The world of crypto may be dazzling, but central bank digital currencies are not boring by far. During his testimony this week, U.S. Federal Reserve Chairman Jerome Powell said the bank’s anticipated paper on digital currencies will be published in the next few weeks. It is a key release, as I discussed previously, because the Fed launching a digital dollar has ramifications for the global digital payment system and financial markets. 

The focus of the European Central Bank’s digital euro project is on retail CBDCs that create the possibility for individuals to use central bank money as though it were digital cash. (The counterpart, wholesale CBDCs, are for the settlement of transactions between banks and other financial institutions.) If current trends persist, central banks could find it compelling to accelerate building digital infrastructure for retail CBDCs. 
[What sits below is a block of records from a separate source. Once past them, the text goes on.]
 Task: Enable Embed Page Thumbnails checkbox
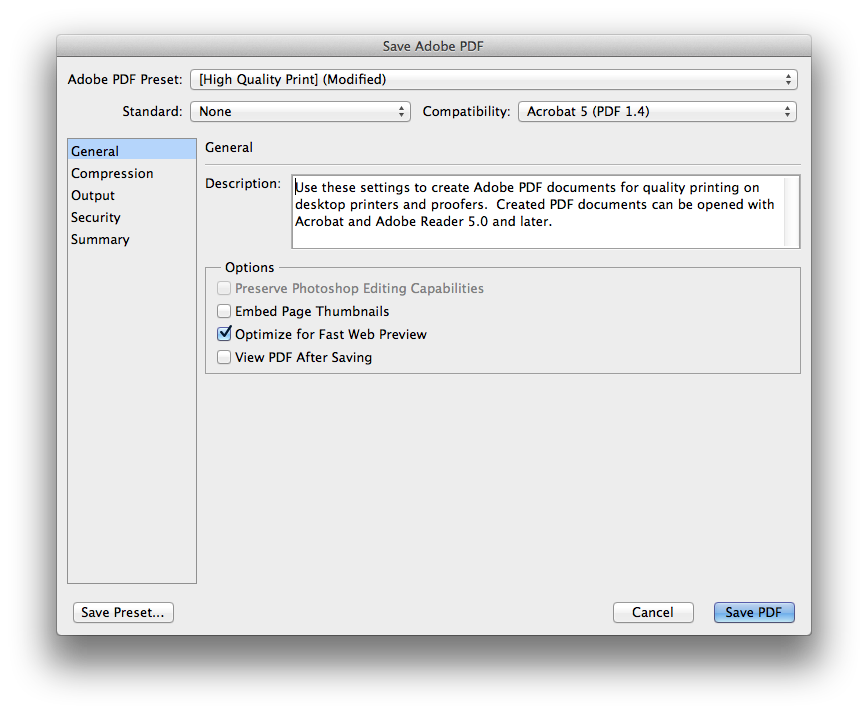(224, 311)
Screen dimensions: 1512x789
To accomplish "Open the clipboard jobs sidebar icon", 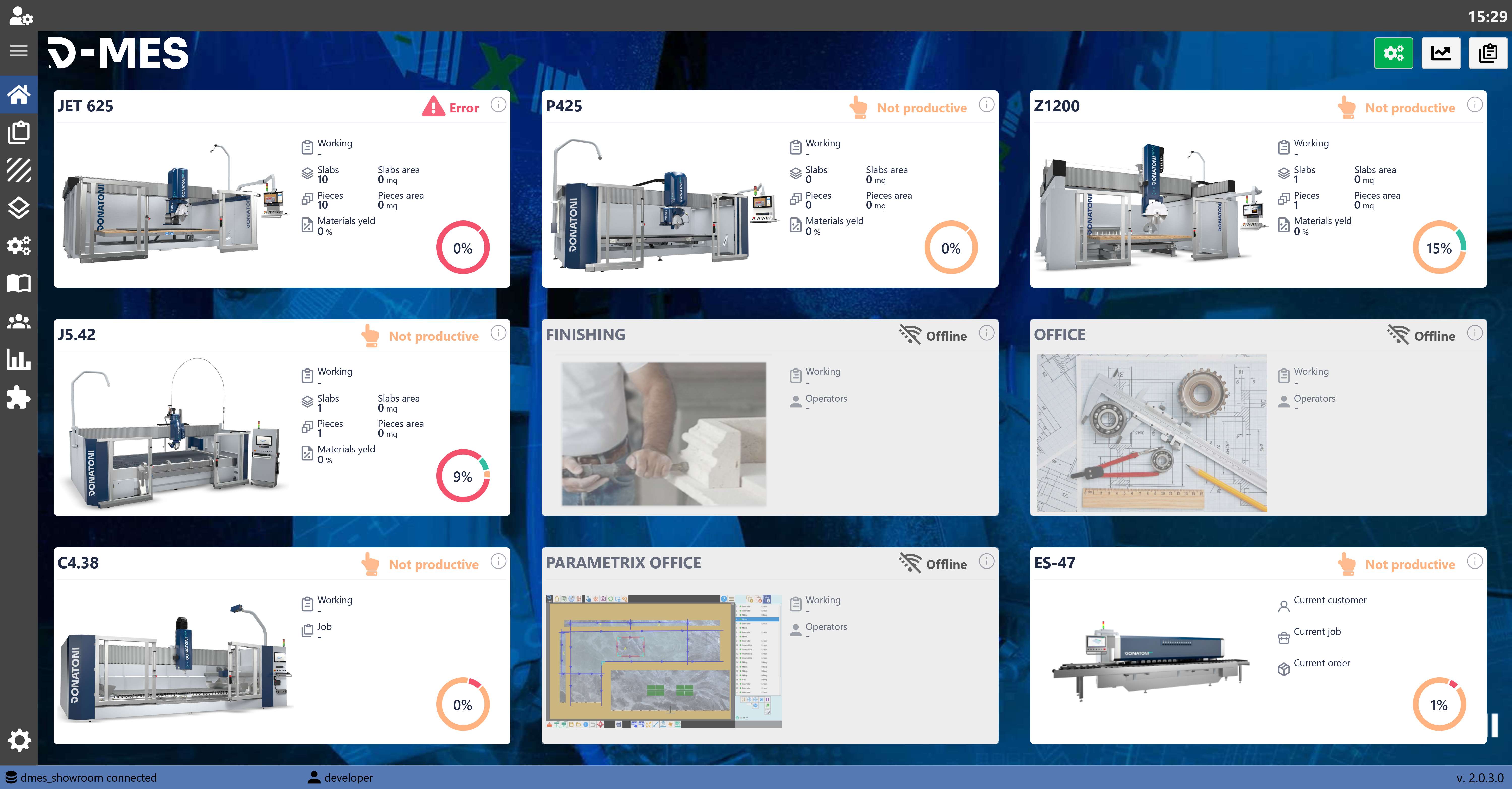I will 19,132.
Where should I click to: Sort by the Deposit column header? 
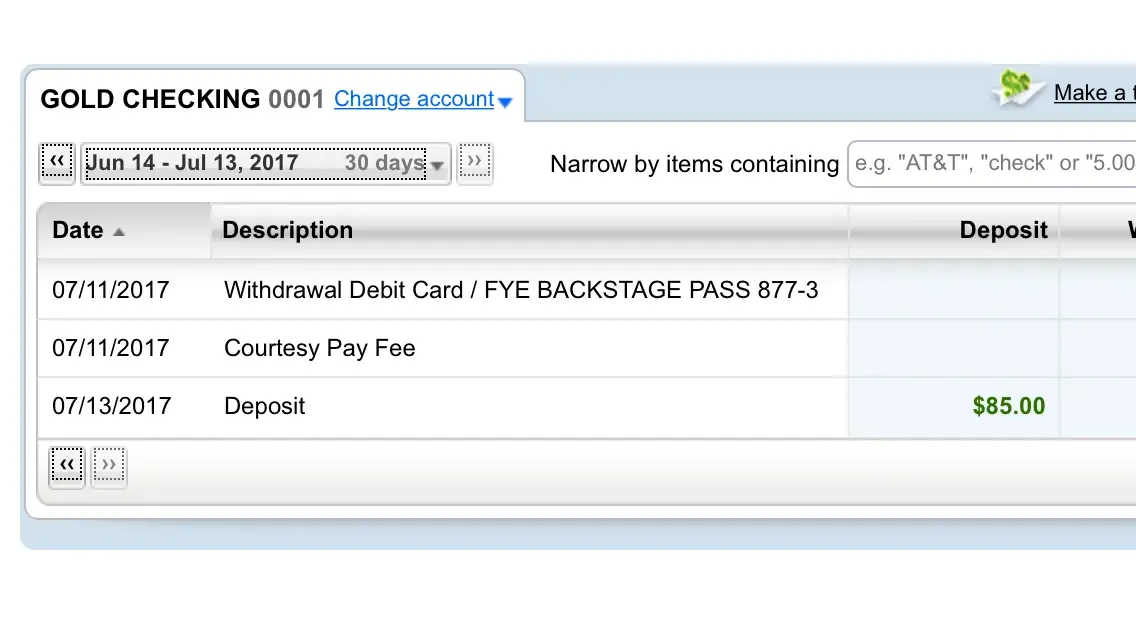1002,230

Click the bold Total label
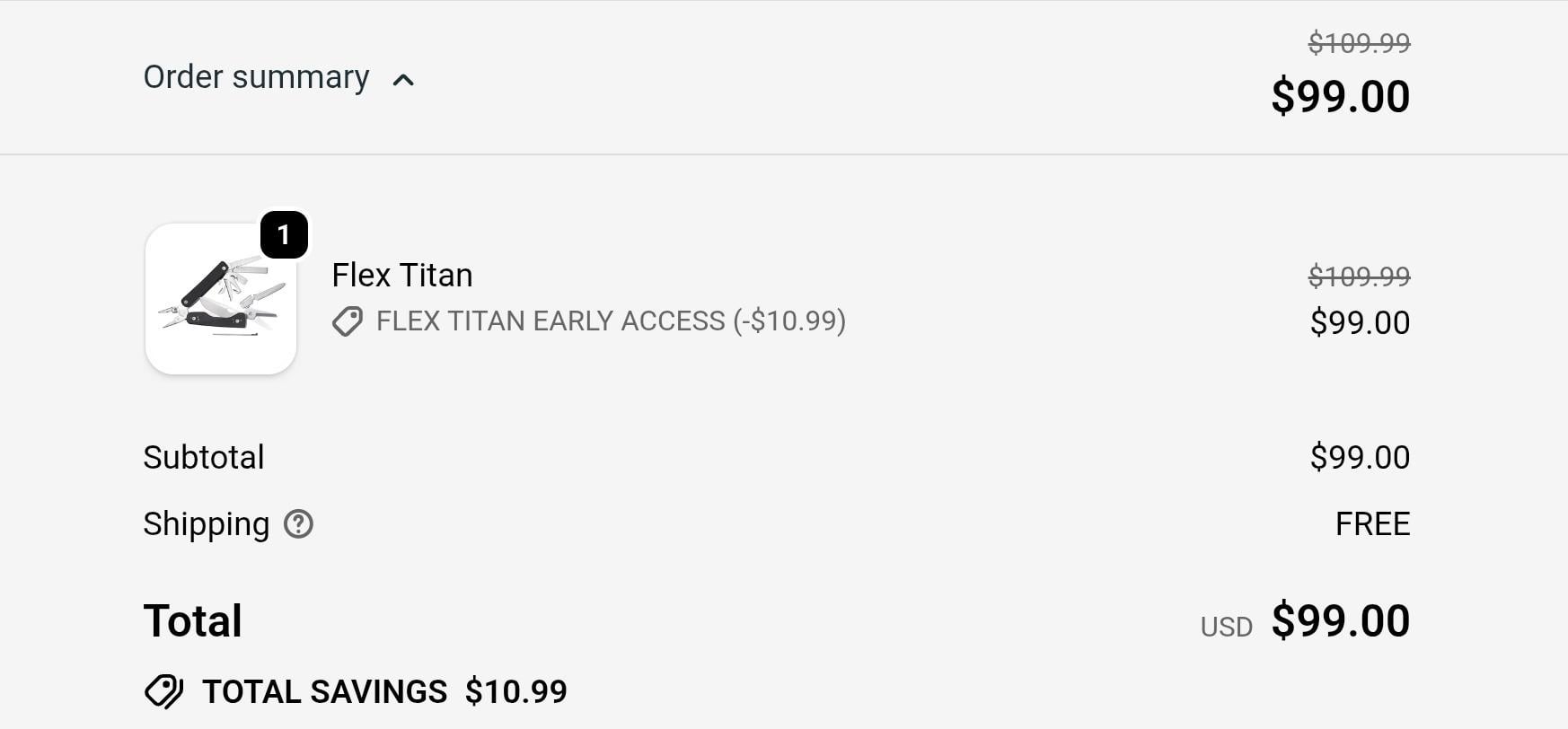click(x=193, y=620)
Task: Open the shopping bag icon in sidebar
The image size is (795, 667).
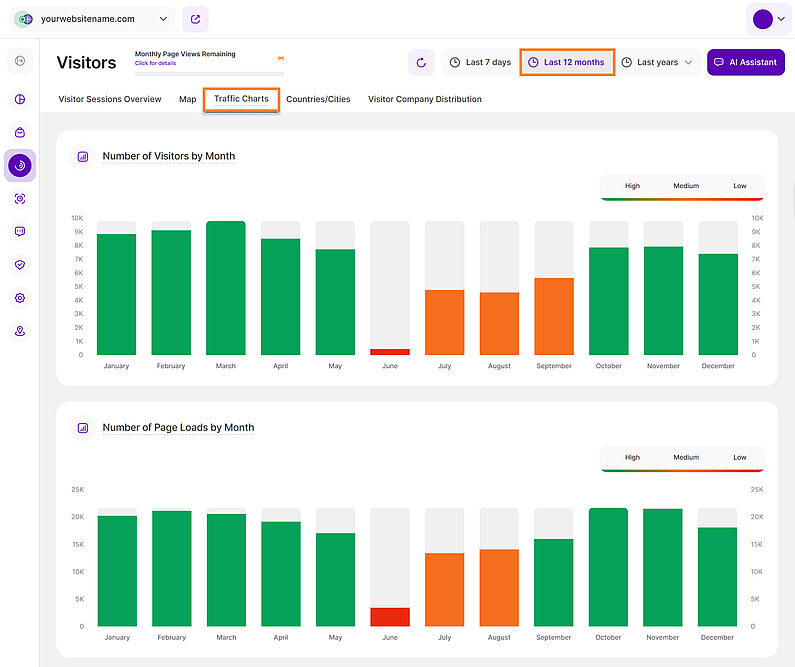Action: tap(20, 132)
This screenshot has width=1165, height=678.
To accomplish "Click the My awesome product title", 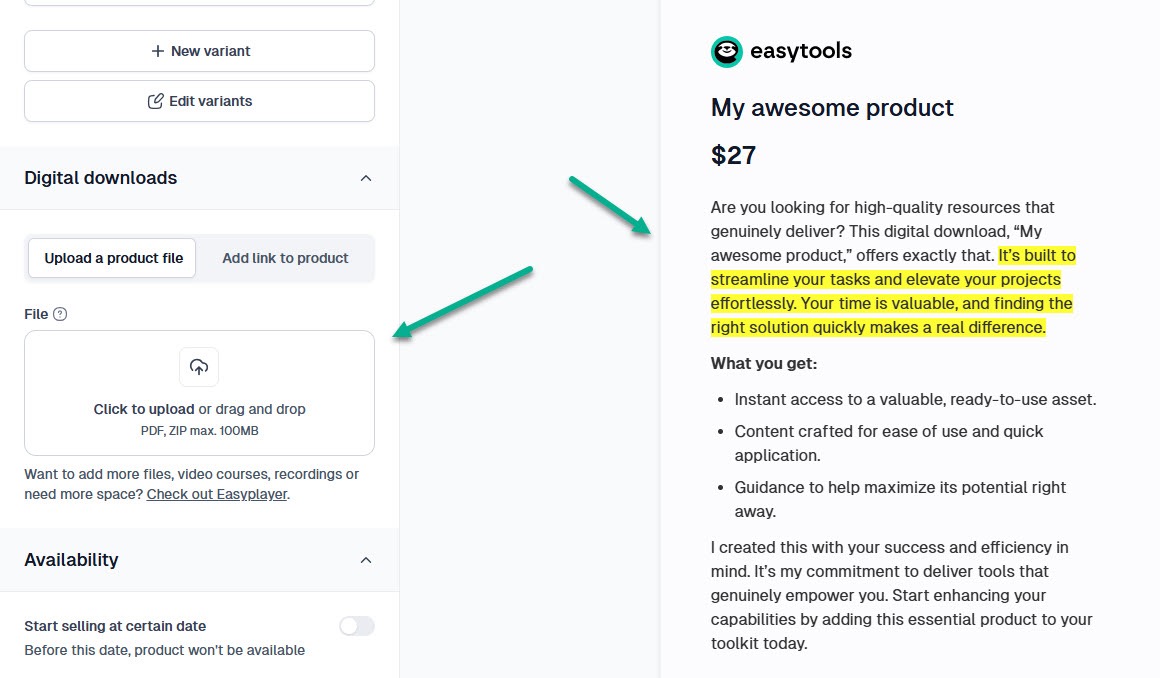I will coord(832,108).
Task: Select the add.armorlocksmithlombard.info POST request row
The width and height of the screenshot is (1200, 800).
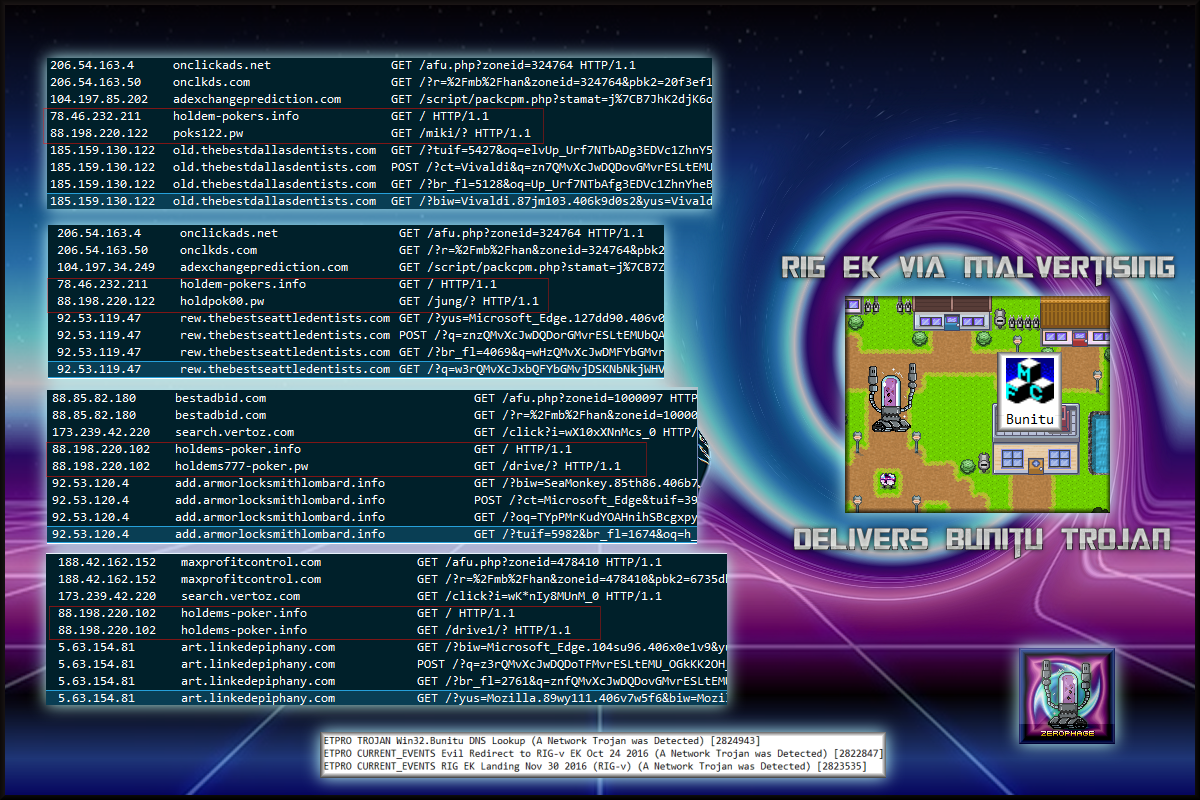Action: 372,500
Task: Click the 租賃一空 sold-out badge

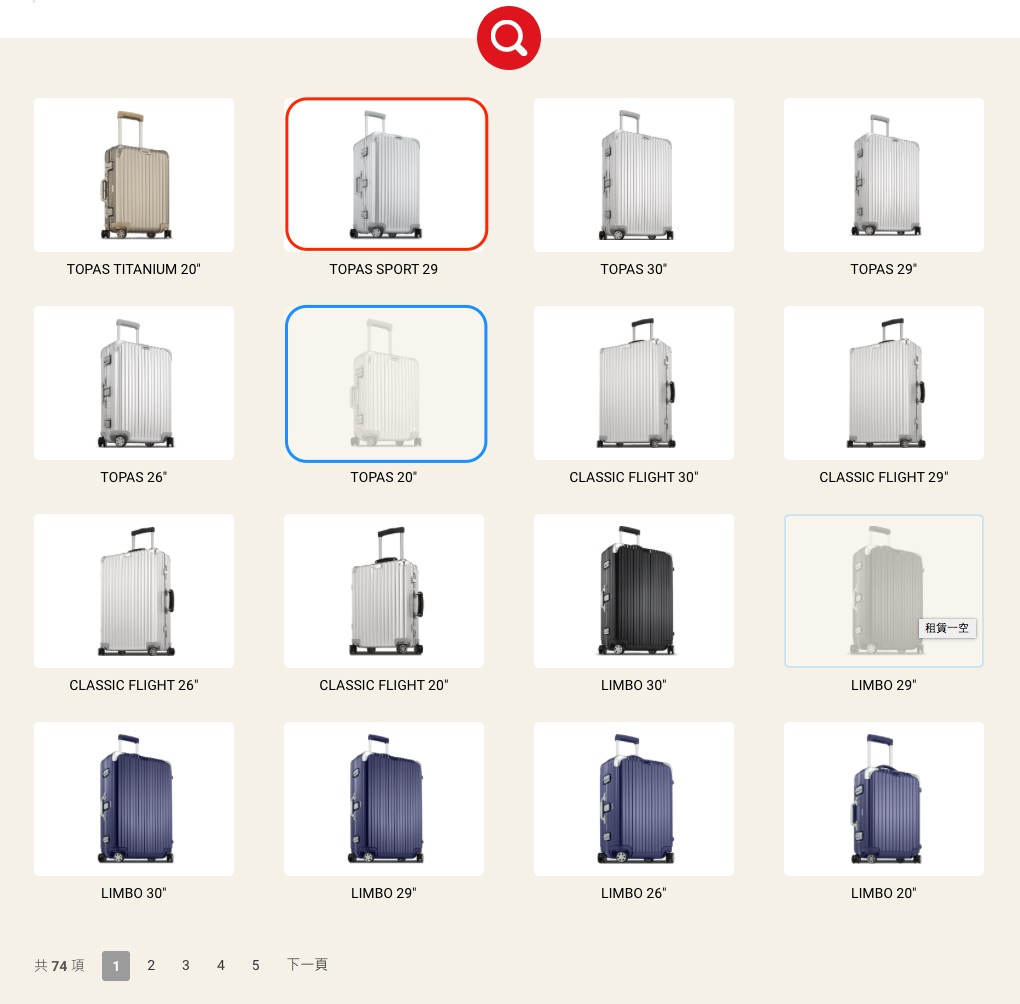Action: [x=947, y=628]
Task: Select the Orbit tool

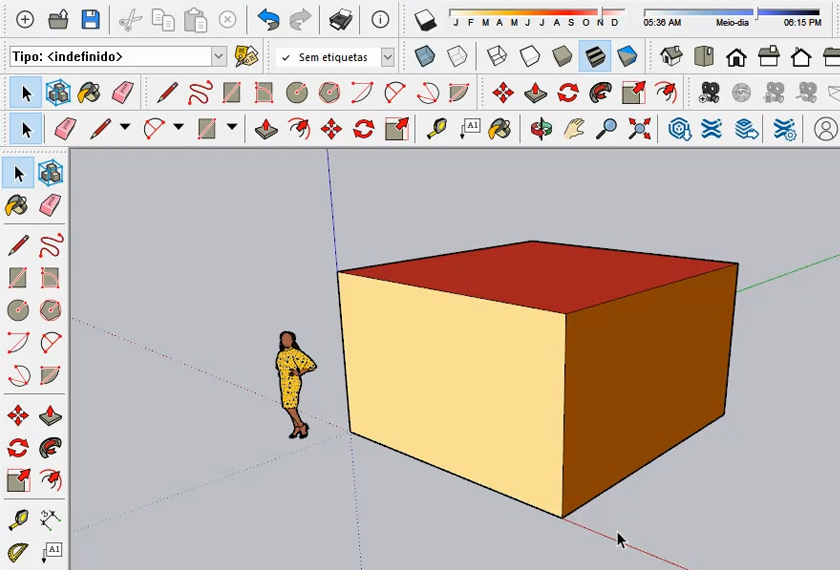Action: click(541, 129)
China has taken a pole position in launching a digital currency. For other central banks this poses a dilemma. The popularization of the digital yuan could be a tailwind for future globalization of China’s currency in capital markets. China may launch digital yuan pilot zones with its trading partners, which could in turn help lift the yuan’s status as a global settlement currency. The e-CNY, as the digital currency is officially known, could set in motion a trend of de-dollarization, or emerging markets companies and governments moving away from U.S. dollar markets for external funding. 

If China prioritizes economies that it has trade deals with for digital yuan pilot projects, such as members of the Regional Comprehensive Economic Partnership or countries it has free trade agreements with, the e-CNY becomes suddenly a fierce competitor to the U.S. dollar. The e-CNY may be used for consumption initially and circulate in designated trade areas that fit China’s foreign policy, with controls to preserve financial stability. For example, it could circulate within China’s Greater Bay Area and free-trade zones, then overseas in offshore yuan-settlement centers and Belt-and-Road Initiative economies.

The scope of globalization of a digital yuan as the next-generation reserve currency is significant. Since a high point during China’s last currency reform and its inclusion in the International Monetary Fund’s reserve assets program Special Drawing Rights in 2015, the yuan has regressed as a settlement currency, with its share of China’s cross-border trade settlement still mostly below 20%. As a payment currency, its share among international payments via SWIFT is still below 2% as of the end of October. It is just the fifth most-used currency. Even if its role as a reserve currency has been growing, it is still far behind the dollar. While the yuan’s share among global FX reserves rose to a record 2.6% at the end the second quarter 2021, this is still way below the dollar’s 59.2% share. Similarly, overseas investors held only about 4% of yuan bonds, lower than the near-30% share in the case of dollar bonds.

In two separate posts, the St. Louis Fed and the New York Fed published analysis on central bank digital currencies. In its blog Liberty Street Economics, N.Y. Fed economists concluded that by not issuing a CBDC, a central bank could risk its role of providing money to the public as the private sector develops a digital payment system. St. Louis economists noted that CBDC research is centered on retail technology such as the private wallet apps Apple Pay and Google Pay. By 2023, the Federal Reserve is planning to launch FedNow, a retail instant-payment system, and upgrade the existing two-tier bank payment system for 24/7 clearing and settlement. 

St. Louis Fed economists also note that China’s expansion in digital payments bucks the trend in other countries because its financial sector swiftly implemented digital payment technologies with the support of the Chinese government. The U.S. and other developed economies are still far behind China, where private mobile payments transactions such as through AliPay and WeChat Pay totaled $35 trillion for more than 1.2 billion users in 2019, according to the St. Louis Fed. This is why the Federal Reserve, ECB and other major central banks are likely to speed up development of retail CBDCs. As China is ahead in digital but behind in its popularity as a reserve currency, the e-CNY is a key event for the global financial system.